* Exercise description:
For each line below, print it again exactly as shown.

··· Data for review ···

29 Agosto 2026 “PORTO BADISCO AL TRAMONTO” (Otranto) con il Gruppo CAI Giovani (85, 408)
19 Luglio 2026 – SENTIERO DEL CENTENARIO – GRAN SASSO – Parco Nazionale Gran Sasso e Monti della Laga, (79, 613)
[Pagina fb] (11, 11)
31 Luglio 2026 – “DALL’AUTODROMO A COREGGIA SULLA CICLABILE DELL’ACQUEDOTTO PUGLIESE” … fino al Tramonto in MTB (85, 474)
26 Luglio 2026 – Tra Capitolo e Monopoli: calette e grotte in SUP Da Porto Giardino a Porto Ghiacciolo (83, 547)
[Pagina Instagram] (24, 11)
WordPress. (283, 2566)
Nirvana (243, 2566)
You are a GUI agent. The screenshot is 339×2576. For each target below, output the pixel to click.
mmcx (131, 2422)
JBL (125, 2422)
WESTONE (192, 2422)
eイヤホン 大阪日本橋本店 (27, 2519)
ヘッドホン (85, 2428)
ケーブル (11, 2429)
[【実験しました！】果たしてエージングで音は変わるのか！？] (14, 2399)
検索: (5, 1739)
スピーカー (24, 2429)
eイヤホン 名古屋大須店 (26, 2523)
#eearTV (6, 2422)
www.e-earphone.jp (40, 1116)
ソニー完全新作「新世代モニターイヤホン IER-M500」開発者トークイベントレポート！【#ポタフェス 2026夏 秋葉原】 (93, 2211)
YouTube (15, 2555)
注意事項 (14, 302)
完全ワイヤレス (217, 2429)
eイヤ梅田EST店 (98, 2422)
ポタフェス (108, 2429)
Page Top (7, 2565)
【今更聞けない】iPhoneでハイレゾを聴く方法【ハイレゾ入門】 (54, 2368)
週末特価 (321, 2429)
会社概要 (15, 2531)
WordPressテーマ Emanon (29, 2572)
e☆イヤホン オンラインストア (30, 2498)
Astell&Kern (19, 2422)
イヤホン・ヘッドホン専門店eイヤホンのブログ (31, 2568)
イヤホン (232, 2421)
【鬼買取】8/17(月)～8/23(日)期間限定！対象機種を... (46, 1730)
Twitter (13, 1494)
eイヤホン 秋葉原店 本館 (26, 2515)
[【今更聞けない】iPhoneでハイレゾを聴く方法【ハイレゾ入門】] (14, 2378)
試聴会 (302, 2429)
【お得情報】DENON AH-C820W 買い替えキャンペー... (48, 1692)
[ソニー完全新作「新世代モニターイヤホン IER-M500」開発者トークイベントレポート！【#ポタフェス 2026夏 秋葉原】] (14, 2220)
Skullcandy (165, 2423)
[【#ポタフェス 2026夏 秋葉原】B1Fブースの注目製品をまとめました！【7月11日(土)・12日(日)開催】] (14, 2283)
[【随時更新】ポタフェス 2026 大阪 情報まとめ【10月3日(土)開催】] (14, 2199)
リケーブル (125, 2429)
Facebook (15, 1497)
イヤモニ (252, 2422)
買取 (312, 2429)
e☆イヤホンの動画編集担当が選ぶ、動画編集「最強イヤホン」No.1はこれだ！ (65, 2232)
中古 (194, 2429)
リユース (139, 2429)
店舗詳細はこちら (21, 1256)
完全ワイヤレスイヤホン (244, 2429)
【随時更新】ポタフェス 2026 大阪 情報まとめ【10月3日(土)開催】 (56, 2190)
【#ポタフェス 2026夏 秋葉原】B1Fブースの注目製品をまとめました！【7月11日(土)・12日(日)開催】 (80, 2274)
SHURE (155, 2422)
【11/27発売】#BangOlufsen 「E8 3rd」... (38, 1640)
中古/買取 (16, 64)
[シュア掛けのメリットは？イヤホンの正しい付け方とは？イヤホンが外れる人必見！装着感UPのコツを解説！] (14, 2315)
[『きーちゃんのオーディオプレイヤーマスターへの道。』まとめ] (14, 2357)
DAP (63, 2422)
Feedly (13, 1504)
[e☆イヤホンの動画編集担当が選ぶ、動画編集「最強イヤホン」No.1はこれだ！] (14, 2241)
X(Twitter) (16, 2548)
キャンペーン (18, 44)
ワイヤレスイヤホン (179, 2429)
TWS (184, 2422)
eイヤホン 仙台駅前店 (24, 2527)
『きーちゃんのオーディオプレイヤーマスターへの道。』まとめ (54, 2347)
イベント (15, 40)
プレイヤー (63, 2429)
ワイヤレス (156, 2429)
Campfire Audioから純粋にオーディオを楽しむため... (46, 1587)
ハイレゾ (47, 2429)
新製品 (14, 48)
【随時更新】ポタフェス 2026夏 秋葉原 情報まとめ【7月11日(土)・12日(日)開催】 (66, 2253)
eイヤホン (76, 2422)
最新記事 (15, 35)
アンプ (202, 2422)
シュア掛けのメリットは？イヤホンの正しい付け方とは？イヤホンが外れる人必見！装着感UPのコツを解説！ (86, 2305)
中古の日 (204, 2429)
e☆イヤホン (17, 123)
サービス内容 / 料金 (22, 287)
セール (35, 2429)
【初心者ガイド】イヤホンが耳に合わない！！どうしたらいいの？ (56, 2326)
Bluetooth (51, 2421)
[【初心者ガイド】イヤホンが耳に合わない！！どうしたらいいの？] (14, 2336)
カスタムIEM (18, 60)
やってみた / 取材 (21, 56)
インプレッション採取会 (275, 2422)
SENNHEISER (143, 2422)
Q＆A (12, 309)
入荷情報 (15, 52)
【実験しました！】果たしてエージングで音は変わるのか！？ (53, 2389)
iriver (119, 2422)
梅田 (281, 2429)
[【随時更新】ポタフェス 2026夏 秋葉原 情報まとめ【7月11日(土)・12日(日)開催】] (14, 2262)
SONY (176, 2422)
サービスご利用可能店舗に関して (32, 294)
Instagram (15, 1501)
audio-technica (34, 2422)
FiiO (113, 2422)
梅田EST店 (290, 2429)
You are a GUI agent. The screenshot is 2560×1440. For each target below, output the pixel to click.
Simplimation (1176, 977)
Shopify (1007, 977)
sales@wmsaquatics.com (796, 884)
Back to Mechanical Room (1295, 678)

···

* Task output:
29 Agosto 2026 “PORTO BADISCO AL TRAMONTO” (Otranto) con il Gruppo CAI Giovani (85, 408)
19 Luglio 2026 – SENTIERO DEL CENTENARIO – GRAN SASSO – Parco Nazionale Gran Sasso e Monti della Laga, (79, 613)
[Pagina fb] (11, 11)
31 Luglio 2026 – “DALL’AUTODROMO A COREGGIA SULLA CICLABILE DELL’ACQUEDOTTO PUGLIESE” … fino al Tramonto in MTB (85, 474)
26 Luglio 2026 – Tra Capitolo e Monopoli: calette e grotte in SUP Da Porto Giardino a Porto Ghiacciolo (83, 547)
[Pagina Instagram] (24, 11)
WordPress. (283, 2566)
Nirvana (243, 2566)
You are a GUI agent. The screenshot is 339×2576. For each target below, output the pixel to click.
mmcx (131, 2422)
JBL (125, 2422)
WESTONE (192, 2422)
eイヤホン 大阪日本橋本店 (27, 2519)
ヘッドホン (85, 2428)
ケーブル (11, 2429)
[【実験しました！】果たしてエージングで音は変わるのか！？] (14, 2399)
検索: (5, 1739)
スピーカー (24, 2429)
eイヤホン 名古屋大須店 (26, 2523)
#eearTV (6, 2422)
www.e-earphone.jp (40, 1116)
ソニー完全新作「新世代モニターイヤホン IER-M500」開発者トークイベントレポート！【#ポタフェス 2026夏 秋葉原】 (93, 2211)
YouTube (15, 2555)
注意事項 (14, 302)
完全ワイヤレス (217, 2429)
eイヤ梅田EST店 (98, 2422)
ポタフェス (108, 2429)
Page Top (7, 2565)
【今更聞けない】iPhoneでハイレゾを聴く方法【ハイレゾ入門】 (54, 2368)
週末特価 (321, 2429)
会社概要 (15, 2531)
WordPressテーマ Emanon (29, 2572)
e☆イヤホン オンラインストア (30, 2498)
Astell&Kern (19, 2422)
イヤホン・ヘッドホン専門店eイヤホンのブログ (31, 2568)
イヤホン (232, 2421)
【鬼買取】8/17(月)～8/23(日)期間限定！対象機種を... (46, 1730)
Twitter (13, 1494)
eイヤホン 秋葉原店 本館 (26, 2515)
[【今更聞けない】iPhoneでハイレゾを聴く方法【ハイレゾ入門】] (14, 2378)
試聴会 (302, 2429)
【お得情報】DENON AH-C820W 買い替えキャンペー... (48, 1692)
[ソニー完全新作「新世代モニターイヤホン IER-M500」開発者トークイベントレポート！【#ポタフェス 2026夏 秋葉原】] (14, 2220)
Skullcandy (165, 2423)
[【#ポタフェス 2026夏 秋葉原】B1Fブースの注目製品をまとめました！【7月11日(土)・12日(日)開催】] (14, 2283)
[【随時更新】ポタフェス 2026 大阪 情報まとめ【10月3日(土)開催】] (14, 2199)
リケーブル (125, 2429)
Facebook (15, 1497)
イヤモニ (252, 2422)
買取 (312, 2429)
e☆イヤホンの動画編集担当が選ぶ、動画編集「最強イヤホン」No.1はこれだ！ (65, 2232)
中古 (194, 2429)
リユース (139, 2429)
店舗詳細はこちら (21, 1256)
完全ワイヤレスイヤホン (244, 2429)
【随時更新】ポタフェス 2026 大阪 情報まとめ【10月3日(土)開催】 (56, 2190)
【#ポタフェス 2026夏 秋葉原】B1Fブースの注目製品をまとめました！【7月11日(土)・12日(日)開催】 (80, 2274)
SHURE (155, 2422)
【11/27発売】#BangOlufsen 「E8 3rd」... (38, 1640)
中古/買取 (16, 64)
[シュア掛けのメリットは？イヤホンの正しい付け方とは？イヤホンが外れる人必見！装着感UPのコツを解説！] (14, 2315)
[『きーちゃんのオーディオプレイヤーマスターへの道。』まとめ] (14, 2357)
DAP (63, 2422)
Feedly (13, 1504)
[e☆イヤホンの動画編集担当が選ぶ、動画編集「最強イヤホン」No.1はこれだ！] (14, 2241)
X(Twitter) (16, 2548)
キャンペーン (18, 44)
ワイヤレスイヤホン (179, 2429)
TWS (184, 2422)
eイヤホン 仙台駅前店 (24, 2527)
『きーちゃんのオーディオプレイヤーマスターへの道。』まとめ (54, 2347)
イベント (15, 40)
プレイヤー (63, 2429)
ワイヤレス (156, 2429)
Campfire Audioから純粋にオーディオを楽しむため... (46, 1587)
ハイレゾ (47, 2429)
新製品 (14, 48)
【随時更新】ポタフェス 2026夏 秋葉原 情報まとめ【7月11日(土)・12日(日)開催】 (66, 2253)
eイヤホン (76, 2422)
最新記事 (15, 35)
アンプ (202, 2422)
シュア掛けのメリットは？イヤホンの正しい付け方とは？イヤホンが外れる人必見！装着感UPのコツを解説！ (86, 2305)
中古の日 (204, 2429)
e☆イヤホン (17, 123)
サービス内容 / 料金 (22, 287)
セール (35, 2429)
【初心者ガイド】イヤホンが耳に合わない！！どうしたらいいの？ (56, 2326)
Bluetooth (51, 2421)
[【初心者ガイド】イヤホンが耳に合わない！！どうしたらいいの？] (14, 2336)
カスタムIEM (18, 60)
やってみた / 取材 (21, 56)
インプレッション採取会 (275, 2422)
SENNHEISER (143, 2422)
Q＆A (12, 309)
入荷情報 (15, 52)
【実験しました！】果たしてエージングで音は変わるのか！？ (53, 2389)
iriver (119, 2422)
梅田 (281, 2429)
[【随時更新】ポタフェス 2026夏 秋葉原 情報まとめ【7月11日(土)・12日(日)開催】] (14, 2262)
SONY (176, 2422)
サービスご利用可能店舗に関して (32, 294)
Instagram (15, 1501)
audio-technica (34, 2422)
FiiO (113, 2422)
梅田EST店 (290, 2429)
You are a GUI agent. The screenshot is 2560×1440. For each target below, output the pixel to click.
Simplimation (1176, 977)
Shopify (1007, 977)
sales@wmsaquatics.com (796, 884)
Back to Mechanical Room (1295, 678)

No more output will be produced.